Data items:
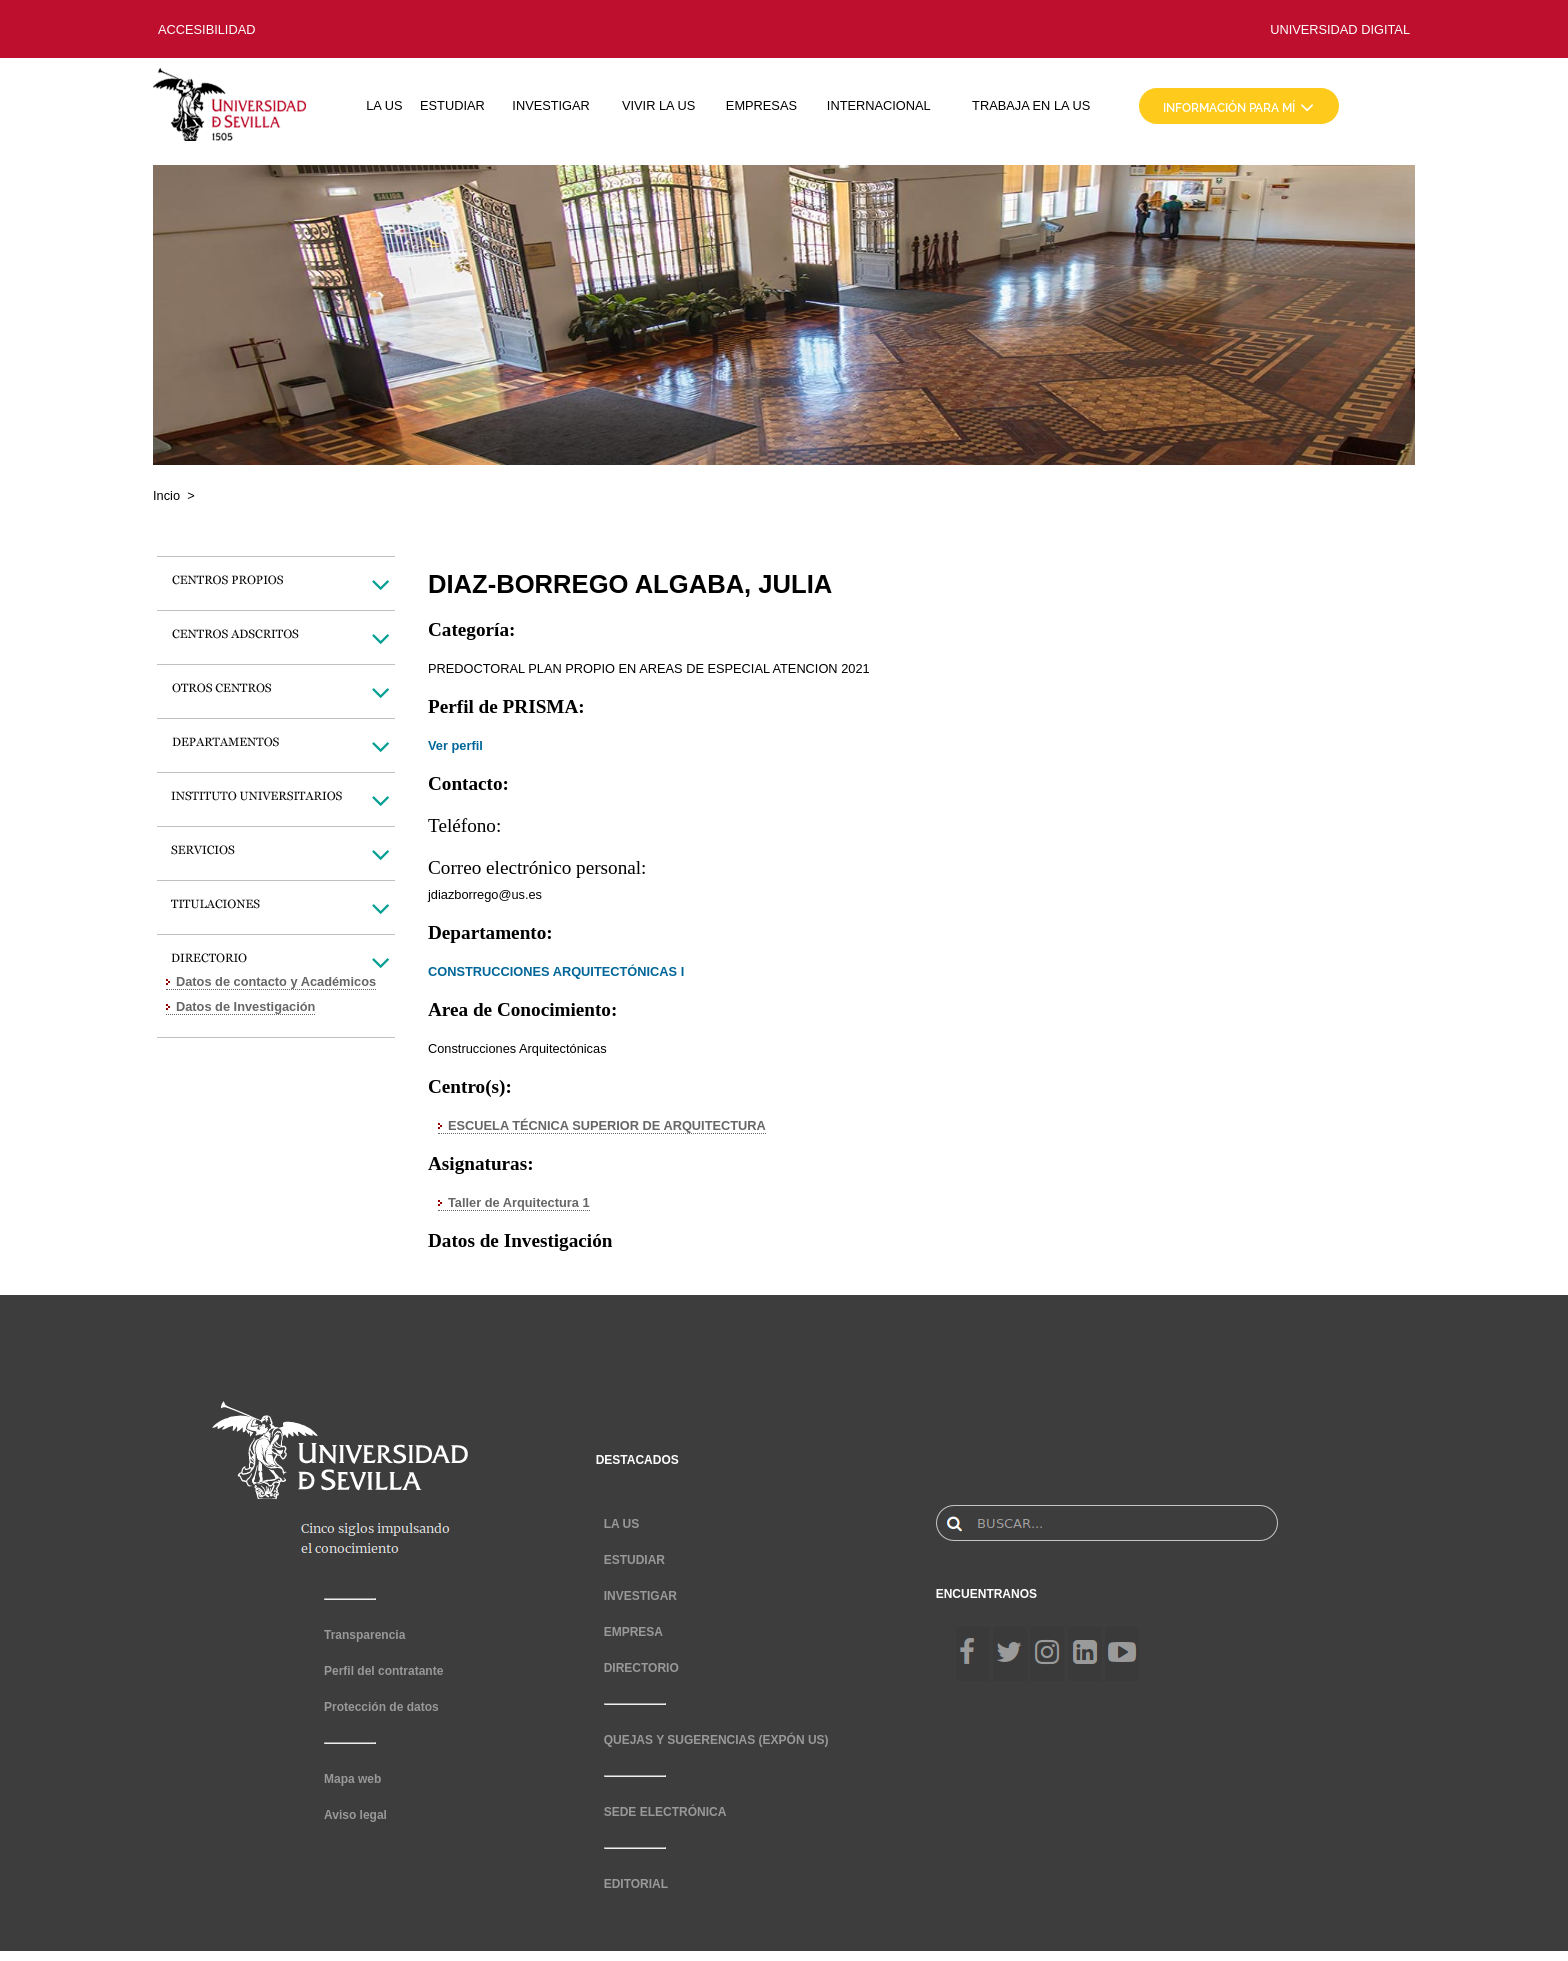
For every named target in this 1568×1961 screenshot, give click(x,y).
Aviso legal (355, 1815)
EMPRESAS (761, 105)
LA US (384, 105)
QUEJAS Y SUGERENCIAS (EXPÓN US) (716, 1740)
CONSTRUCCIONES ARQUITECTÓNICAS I (556, 971)
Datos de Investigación (245, 1006)
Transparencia (364, 1635)
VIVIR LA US (658, 105)
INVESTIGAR (551, 105)
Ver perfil (455, 745)
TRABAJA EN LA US (1031, 105)
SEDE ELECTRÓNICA (665, 1812)
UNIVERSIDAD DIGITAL (1340, 29)
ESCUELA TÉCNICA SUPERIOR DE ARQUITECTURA (607, 1125)
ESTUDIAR (452, 105)
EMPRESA (633, 1632)
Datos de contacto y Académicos (276, 981)
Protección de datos (381, 1707)
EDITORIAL (636, 1884)
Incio (166, 495)
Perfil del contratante (383, 1671)
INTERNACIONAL (879, 105)
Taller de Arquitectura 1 (519, 1202)
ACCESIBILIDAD (206, 29)
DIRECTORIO (641, 1668)
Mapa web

AIM => Can you extract the entries from the first line containing "LA US (384, 105)" up to and including the last line of the entries, and repeat those lines word for word?

PROBLEM SOLUTION =>
LA US (384, 105)
QUEJAS Y SUGERENCIAS (EXPÓN US) (716, 1740)
CONSTRUCCIONES ARQUITECTÓNICAS I (556, 971)
Datos de Investigación (245, 1006)
Transparencia (364, 1635)
VIVIR LA US (658, 105)
INVESTIGAR (551, 105)
Ver perfil (455, 745)
TRABAJA EN LA US (1031, 105)
SEDE ELECTRÓNICA (665, 1812)
UNIVERSIDAD DIGITAL (1340, 29)
ESCUELA TÉCNICA SUPERIOR DE ARQUITECTURA (607, 1125)
ESTUDIAR (452, 105)
EMPRESA (633, 1632)
Datos de contacto y Académicos (276, 981)
Protección de datos (381, 1707)
EDITORIAL (636, 1884)
Incio (166, 495)
Perfil del contratante (383, 1671)
INTERNACIONAL (879, 105)
Taller de Arquitectura 1 (519, 1202)
ACCESIBILIDAD (206, 29)
DIRECTORIO (641, 1668)
Mapa web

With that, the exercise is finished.